*** Opening of Text provided ***

The phenomenon had gone previously undocumented largely due to the eel’s attack speed. “It required slow-motion video to really capture this,” Catania told The Washington Post. Milliseconds after stunning its prey, the eel is already moving to catch it; Catania had to observe the animal’s behavior during this short window. He tested a variety of scenarios to pin down the electro-location ability. When he insulated the fish from the eel’s electric feedback, the eel had trouble finding them. Further, when Catania added a conductive carbon rod to the tank, the eel always lunged towards the rod, confusing it for the fish.
“That electric eels are electrolocating prey as they stun them is at once astonishing and intriguing,” Aaron Corcoran, a sonar expert at Wake Forest University in North Carolina who was not involved in the research, told National Geographic.
Arranged marriages aren’t really for the birds—at least not zebra finches. These birds partner for life, and individual mate choice is important to their reproductive success, according to researchers from the Max Planck Institute for Ornithology in Germany who published an analysis of this behavior in PLOS Biology last month (September 14).
No single quality, like size or plumage brightness, has been linked to mate choice for zebra finches, according to the authors. In a study group of 160 zebra finches, groups of 20 females were freely allowed to choose mates from 20 males. Half of the happy couples were allowed to stay together, but the researchers divided the other half, pairing them with different birds and tracking their reproductive success. “The separated females must have assumed that their mates had died, and they gave in and bred with the guys that we assigned,” study coauthor Malika Ihle of the Max Planck Institute told Science.
The team observed that the zebra finches who chose their own mates were more successful. Their nests had more fertilized eggs, and the hatched nestlings had an average 37 percent higher survival rate, indicating better parental care behaviors in chosen pairings. Males that were forcibly paired were less invested in caring for their offspring and less loyal to their mates, the researchers found.
The study “suggests that having a mate you’re behaviorally compatible with is very important from an evolutionary perspective for zebra finches,” behavioral ecologist Sasha Dall of the University of Exeter, U.K., who was not involved in the study, told Science.

*** Close of Text provided ***

## [Work request A]
In the science news text, how much higher was the average survival rate of nestlings from pairs that chose their own mates?
## [Work request B]
Reproduce part of the science news text word for word. Begin at the words "The team observed" and stop after "study, told Science.".
The material after this text comes from a separate source.

*** Opening of Dataset extract ***

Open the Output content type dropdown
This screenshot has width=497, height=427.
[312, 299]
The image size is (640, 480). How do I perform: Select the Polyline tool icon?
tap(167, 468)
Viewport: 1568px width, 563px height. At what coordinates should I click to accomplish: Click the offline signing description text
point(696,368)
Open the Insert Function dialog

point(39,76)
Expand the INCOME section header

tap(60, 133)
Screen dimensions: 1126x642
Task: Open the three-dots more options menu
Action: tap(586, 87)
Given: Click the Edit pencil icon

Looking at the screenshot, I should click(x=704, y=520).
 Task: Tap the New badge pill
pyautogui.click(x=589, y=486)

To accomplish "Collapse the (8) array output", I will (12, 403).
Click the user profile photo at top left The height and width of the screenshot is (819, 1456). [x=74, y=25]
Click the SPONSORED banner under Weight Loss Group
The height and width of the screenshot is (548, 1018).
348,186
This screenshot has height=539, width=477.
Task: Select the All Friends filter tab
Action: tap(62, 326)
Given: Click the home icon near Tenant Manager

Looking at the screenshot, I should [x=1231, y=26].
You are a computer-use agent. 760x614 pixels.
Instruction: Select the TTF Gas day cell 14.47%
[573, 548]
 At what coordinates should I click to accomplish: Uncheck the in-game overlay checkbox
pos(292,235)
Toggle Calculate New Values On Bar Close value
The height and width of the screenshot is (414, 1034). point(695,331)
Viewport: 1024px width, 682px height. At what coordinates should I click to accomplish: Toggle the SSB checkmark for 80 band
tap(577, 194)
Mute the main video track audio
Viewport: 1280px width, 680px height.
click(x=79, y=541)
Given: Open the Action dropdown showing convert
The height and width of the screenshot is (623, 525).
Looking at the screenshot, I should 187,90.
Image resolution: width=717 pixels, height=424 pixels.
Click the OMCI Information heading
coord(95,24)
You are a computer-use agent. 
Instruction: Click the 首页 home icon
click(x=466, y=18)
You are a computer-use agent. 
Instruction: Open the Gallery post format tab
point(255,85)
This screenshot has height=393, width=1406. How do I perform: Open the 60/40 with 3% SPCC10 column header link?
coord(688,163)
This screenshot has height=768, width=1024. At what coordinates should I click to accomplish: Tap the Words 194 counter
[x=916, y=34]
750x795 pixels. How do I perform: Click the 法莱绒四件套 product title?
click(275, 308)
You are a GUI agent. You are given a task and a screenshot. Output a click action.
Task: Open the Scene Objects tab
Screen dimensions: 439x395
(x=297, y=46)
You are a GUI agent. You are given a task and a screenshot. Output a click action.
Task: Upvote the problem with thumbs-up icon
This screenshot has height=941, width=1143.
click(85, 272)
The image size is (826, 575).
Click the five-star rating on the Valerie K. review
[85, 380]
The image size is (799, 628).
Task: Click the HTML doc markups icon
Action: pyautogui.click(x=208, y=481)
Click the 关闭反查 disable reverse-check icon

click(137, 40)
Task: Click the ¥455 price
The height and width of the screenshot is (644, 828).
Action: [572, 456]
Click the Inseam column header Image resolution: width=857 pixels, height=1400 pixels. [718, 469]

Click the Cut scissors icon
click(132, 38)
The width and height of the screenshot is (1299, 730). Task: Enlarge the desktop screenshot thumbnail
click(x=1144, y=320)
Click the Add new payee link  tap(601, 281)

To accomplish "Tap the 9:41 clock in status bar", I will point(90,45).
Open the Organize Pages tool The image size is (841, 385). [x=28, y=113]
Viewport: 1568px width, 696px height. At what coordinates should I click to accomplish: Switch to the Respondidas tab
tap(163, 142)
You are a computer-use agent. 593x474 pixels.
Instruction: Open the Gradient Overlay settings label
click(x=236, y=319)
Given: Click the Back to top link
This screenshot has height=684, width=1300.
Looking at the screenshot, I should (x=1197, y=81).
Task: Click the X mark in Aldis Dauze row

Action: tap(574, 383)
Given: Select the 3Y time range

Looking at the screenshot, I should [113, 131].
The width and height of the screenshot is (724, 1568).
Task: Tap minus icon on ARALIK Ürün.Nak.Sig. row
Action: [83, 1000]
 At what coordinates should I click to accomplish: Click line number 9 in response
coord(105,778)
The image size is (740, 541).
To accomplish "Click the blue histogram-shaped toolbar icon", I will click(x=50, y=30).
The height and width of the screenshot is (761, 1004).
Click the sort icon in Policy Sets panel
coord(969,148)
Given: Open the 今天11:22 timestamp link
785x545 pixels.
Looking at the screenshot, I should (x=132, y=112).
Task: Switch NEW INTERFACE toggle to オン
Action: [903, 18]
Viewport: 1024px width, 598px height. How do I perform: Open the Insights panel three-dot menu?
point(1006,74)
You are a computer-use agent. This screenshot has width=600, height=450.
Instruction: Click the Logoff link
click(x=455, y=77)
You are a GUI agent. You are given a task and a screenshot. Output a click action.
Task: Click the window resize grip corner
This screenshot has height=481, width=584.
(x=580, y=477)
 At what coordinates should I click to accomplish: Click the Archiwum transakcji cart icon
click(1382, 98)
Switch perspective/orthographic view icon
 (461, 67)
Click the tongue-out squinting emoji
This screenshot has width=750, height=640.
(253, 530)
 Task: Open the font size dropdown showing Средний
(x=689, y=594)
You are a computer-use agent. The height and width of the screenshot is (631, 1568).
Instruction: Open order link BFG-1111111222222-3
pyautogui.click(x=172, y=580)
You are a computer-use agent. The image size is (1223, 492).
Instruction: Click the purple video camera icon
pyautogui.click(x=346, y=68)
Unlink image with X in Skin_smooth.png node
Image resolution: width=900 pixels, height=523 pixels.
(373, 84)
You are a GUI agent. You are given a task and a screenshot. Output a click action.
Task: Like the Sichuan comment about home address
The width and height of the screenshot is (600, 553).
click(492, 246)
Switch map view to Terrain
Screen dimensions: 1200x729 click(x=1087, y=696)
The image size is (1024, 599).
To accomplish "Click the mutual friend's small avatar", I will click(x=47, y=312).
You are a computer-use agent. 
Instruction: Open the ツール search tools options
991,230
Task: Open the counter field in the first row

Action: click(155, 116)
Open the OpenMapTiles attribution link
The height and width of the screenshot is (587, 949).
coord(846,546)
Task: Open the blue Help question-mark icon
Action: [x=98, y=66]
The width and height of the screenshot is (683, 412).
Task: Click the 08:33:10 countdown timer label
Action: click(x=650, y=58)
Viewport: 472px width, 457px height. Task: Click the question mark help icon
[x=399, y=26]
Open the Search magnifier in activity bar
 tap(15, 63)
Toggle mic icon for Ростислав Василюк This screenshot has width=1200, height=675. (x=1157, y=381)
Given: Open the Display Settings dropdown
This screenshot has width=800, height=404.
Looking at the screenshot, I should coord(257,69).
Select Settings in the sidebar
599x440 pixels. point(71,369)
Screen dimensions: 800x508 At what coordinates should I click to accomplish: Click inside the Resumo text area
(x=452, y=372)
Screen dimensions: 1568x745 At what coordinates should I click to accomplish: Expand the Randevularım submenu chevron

*** Close of Dataset extract ***

## [Exercise solution A]
It was 37 percent higher.

## [Exercise solution B]
The team observed that the zebra finches who chose their own mates were more successful. Their nests had more fertilized eggs, and the hatched nestlings had an average 37 percent higher survival rate, indicating better parental care behaviors in chosen pairings. Males that were forcibly paired were less invested in caring for their offspring and less loyal to their mates, the researchers found.
The study “suggests that having a mate you’re behaviorally compatible with is very important from an evolutionary perspective for zebra finches,” behavioral ecologist Sasha Dall of the University of Exeter, U.K., who was not involved in the study, told Science.